会長兼顧問/ 伊吹 卓

テキスト著/ 加納 光
セミナーの概要
日本は独特の国だから、独特の経営術が必要になる。
日本というマーケットは独特の文化と「価値基準」を持ち合わせている特殊な国です。たとえば、会社がトラブルを起こしてしまった時、クレーム等が寄せられた時、世界的には「正当化」するのが基本となっています。つまり「自分の非を認めない」わけです。こうしなければ「膨大な賠償責任」がついてまわるからです。ところが、日本というマーケットでこれをやると、極端な話、会社は潰れてしまいます。「潔くない」「ごまかした」といった具合に社会的評価が愕然とするほど下がってしまいます。これは「購買者」である「お客様の価値観」が全く違っているからです。また、アンケート調査なども同じケースが見られます。世界的には、アンケートには本当のことを書く。というのがセオリーです。しかし、日本の購買者は、絶対というほど「思いやりをもったウソ」を書き込みます。つまり、世界基準のマーケティングリサーチを行っても、うまくいかない土壌なのです。近年、システム化、合理化などが進んでいます。つまり、世界基準を取り入れようとしているわけです。しかしながら、これが日本という土壌に合っているとは歴史的に見ても疑問です。どこかで大きな歪みが生じるような気がしてならないのです。
「伊吹 卓」からのメッセージ
「社長は賢くないと、社員にバカにされる」つまり「知力」=「指導力」とカンチガイされている経営者が非常に多いように思います。

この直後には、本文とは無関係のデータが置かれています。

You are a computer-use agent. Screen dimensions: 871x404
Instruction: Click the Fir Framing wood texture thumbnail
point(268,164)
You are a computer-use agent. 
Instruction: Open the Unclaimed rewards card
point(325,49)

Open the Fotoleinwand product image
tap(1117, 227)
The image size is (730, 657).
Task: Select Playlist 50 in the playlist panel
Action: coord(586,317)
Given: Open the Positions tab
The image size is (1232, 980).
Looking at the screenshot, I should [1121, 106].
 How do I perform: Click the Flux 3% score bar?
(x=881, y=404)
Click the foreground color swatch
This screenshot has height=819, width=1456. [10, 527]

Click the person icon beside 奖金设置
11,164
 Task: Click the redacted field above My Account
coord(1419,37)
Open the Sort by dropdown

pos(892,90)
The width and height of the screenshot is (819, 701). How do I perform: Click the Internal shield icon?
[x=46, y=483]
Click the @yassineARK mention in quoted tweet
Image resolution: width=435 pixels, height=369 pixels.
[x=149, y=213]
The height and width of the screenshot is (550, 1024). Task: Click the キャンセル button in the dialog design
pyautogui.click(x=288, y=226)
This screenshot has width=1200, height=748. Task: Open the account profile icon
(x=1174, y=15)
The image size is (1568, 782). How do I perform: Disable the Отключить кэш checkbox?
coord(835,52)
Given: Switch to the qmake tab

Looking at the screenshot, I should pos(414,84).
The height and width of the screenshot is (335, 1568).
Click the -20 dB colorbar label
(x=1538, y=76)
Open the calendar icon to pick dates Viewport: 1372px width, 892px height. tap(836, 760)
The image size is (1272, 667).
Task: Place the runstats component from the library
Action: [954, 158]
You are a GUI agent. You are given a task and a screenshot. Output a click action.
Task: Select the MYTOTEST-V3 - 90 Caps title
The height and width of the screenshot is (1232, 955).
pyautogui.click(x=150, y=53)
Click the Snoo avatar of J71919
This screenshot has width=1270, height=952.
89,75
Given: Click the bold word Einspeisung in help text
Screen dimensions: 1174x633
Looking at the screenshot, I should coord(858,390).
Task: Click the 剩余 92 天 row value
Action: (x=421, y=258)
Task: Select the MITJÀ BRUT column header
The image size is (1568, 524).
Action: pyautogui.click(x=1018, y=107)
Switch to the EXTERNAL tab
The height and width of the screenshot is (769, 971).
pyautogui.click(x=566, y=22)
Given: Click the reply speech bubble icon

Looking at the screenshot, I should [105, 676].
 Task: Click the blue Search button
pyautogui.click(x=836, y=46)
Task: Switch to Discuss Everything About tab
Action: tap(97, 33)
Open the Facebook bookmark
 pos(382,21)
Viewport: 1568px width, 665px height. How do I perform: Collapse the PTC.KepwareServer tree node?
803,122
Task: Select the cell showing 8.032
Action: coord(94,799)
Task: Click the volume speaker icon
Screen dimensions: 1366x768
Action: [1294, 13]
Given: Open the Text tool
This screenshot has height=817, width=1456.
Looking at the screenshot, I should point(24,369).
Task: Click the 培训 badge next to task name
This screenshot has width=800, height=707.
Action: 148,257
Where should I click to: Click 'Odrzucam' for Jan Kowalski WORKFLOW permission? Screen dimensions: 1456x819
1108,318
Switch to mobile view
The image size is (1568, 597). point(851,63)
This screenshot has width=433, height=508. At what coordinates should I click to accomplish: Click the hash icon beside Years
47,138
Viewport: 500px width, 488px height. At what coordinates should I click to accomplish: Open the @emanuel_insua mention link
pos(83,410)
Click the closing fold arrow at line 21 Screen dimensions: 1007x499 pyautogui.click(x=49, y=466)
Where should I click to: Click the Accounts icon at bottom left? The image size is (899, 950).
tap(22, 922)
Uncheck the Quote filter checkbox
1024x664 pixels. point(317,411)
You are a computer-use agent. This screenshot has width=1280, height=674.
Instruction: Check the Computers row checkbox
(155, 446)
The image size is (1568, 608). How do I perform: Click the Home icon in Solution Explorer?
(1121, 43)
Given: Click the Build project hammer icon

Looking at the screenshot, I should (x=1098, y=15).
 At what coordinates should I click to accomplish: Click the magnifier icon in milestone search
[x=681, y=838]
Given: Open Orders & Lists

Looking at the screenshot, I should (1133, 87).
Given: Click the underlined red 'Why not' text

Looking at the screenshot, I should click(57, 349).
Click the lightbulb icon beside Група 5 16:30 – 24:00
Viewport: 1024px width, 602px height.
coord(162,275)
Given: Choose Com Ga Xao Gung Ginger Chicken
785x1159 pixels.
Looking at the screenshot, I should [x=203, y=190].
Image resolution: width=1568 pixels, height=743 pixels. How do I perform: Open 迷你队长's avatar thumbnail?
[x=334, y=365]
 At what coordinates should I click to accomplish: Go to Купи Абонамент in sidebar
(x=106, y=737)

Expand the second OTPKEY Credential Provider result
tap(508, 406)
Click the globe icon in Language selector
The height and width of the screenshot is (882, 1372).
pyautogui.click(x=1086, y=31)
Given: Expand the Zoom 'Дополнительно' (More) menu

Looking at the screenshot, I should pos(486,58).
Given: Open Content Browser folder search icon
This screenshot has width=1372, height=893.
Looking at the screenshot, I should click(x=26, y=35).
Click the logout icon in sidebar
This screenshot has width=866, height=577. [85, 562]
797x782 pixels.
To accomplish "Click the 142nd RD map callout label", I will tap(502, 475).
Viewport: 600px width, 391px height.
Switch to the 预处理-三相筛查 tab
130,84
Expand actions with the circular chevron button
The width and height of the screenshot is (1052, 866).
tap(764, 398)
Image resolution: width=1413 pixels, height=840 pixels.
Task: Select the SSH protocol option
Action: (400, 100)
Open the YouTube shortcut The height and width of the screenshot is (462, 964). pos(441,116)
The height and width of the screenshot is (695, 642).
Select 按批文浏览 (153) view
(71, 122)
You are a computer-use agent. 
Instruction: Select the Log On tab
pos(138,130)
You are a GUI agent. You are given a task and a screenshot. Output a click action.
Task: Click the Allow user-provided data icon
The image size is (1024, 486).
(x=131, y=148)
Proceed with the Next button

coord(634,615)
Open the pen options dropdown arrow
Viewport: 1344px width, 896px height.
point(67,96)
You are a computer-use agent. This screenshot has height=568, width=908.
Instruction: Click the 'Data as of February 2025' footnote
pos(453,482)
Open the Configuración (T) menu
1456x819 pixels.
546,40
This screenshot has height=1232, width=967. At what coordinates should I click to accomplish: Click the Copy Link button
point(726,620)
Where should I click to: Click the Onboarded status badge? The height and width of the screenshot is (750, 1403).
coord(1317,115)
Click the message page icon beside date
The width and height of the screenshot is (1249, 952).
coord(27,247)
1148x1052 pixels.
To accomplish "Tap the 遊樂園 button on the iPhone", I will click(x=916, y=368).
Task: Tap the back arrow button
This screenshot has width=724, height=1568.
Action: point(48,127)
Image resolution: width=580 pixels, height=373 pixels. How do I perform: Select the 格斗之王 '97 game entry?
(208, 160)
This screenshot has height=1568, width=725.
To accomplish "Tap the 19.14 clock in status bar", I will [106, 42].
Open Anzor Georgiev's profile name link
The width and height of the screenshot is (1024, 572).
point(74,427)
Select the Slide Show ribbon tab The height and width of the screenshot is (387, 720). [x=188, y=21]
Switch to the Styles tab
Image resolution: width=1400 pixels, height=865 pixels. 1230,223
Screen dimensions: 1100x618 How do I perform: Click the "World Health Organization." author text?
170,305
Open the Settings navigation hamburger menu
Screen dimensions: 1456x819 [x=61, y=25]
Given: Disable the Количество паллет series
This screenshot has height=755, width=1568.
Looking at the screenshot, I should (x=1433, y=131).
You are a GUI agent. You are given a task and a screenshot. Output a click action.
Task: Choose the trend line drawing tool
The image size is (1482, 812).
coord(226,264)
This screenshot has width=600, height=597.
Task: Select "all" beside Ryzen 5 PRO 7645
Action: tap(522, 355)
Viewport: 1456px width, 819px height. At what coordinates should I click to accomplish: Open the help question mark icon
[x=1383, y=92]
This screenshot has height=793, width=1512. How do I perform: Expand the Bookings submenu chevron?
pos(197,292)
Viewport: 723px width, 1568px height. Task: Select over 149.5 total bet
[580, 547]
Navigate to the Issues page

日本の経営者は「人望力」つまり「器の大きさ」で勝負するもの。いくら「知力」を磨いたところで「人望力」という「魅力」がなければ、社員は一生懸命に働こうとはしなくなります。しかしながら「知力」=「指導力」と考えてしまいやすい。ここで大きなカンチガイが生まれるのです。「社員のやる気がない」「優秀な社員がいない」「経営者ばかりが忙しい」「ヒット商品が生まれない」「業績が上がらない」などの現象は、単に「経営者のカンチガイ」が現象化されたものでしかないのです。経営者が、部下の顔をちょっと立てると、部下はビックリするようにやる気になります。日本という独特の文化を持った国には、日本式という独特の「経営手法」があるのです。アメリカの合理主義は、アメリカでこそ好循環を生み出すもので、それを全く評価基準の違う「日本」に輸入し「マネ」しようとしても、イミテーションにしかならないのです。子々孫々と受け継がれてきた「日本独自の評価基準」に照らし合わせ、現在の「評価基準」に改良を加え、企業を運営することが「経営の成功」へつながっていくのです。